### Information given

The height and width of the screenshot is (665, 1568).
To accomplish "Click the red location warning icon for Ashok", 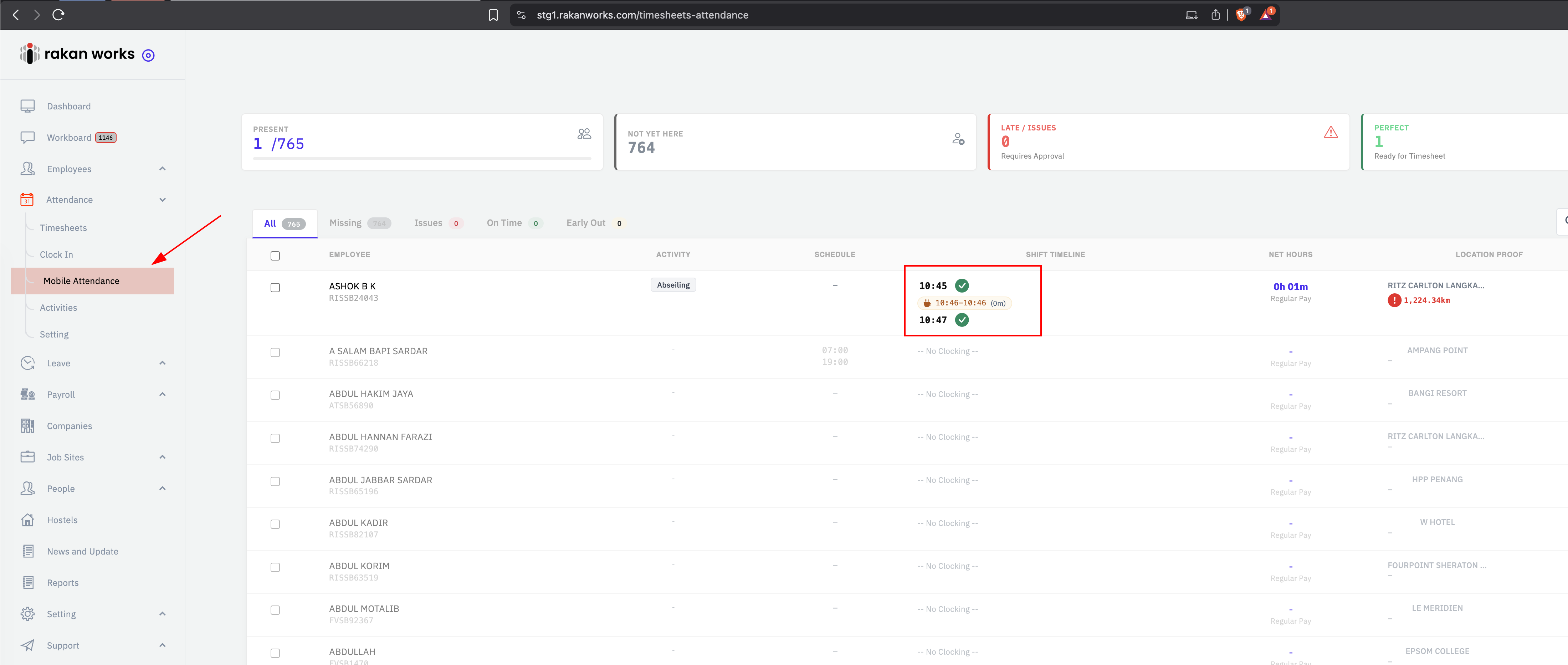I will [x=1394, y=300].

* * *

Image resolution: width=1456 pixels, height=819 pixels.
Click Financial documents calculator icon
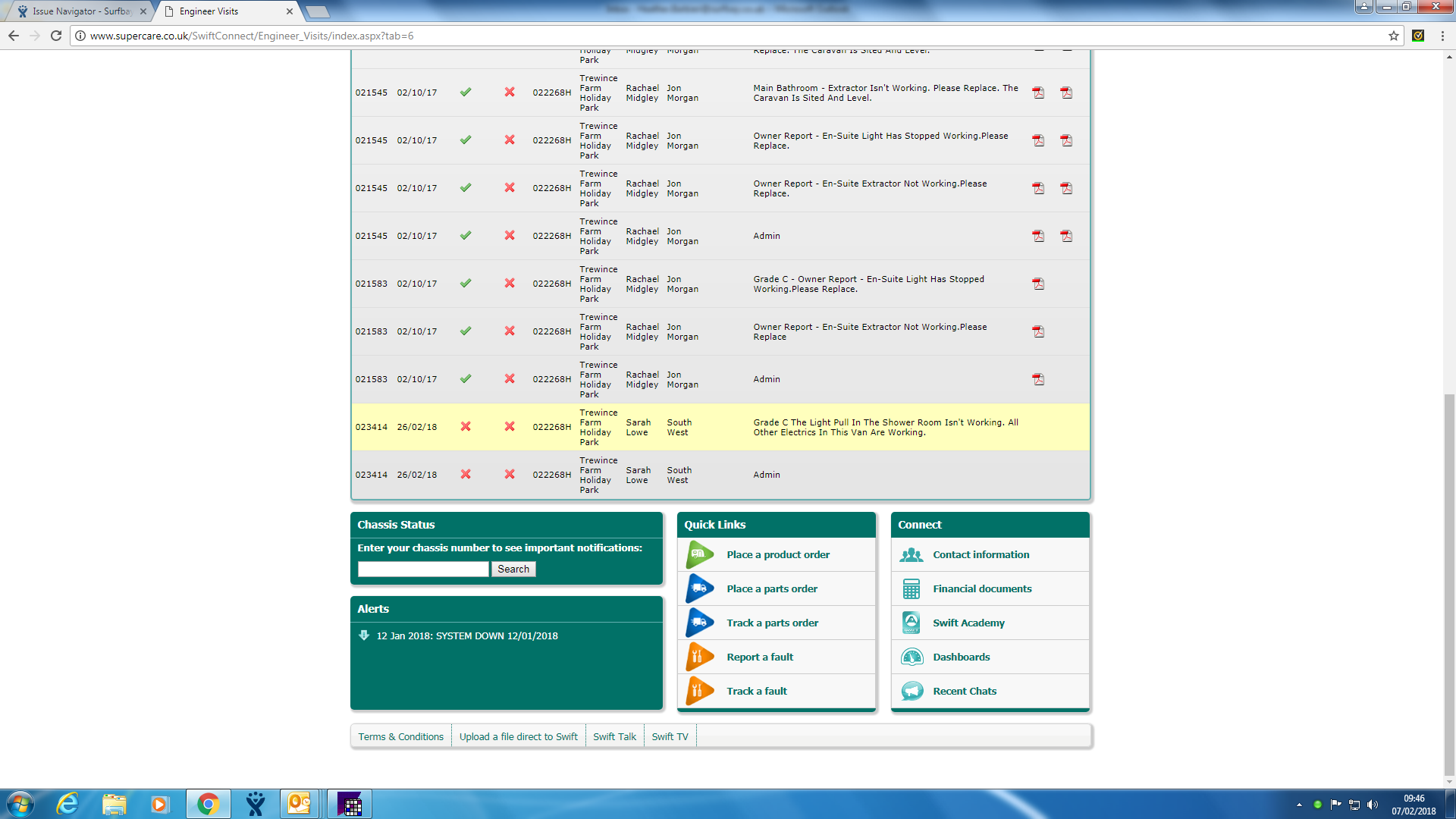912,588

### Directions
Gather each line from the rows above that contains the string "height", and copy every such line in full. Case counts.

### Solution to this exercise
The height and width of the screenshot is (665, 1568).
Image resolution: width=1456 pixels, height=819 pixels.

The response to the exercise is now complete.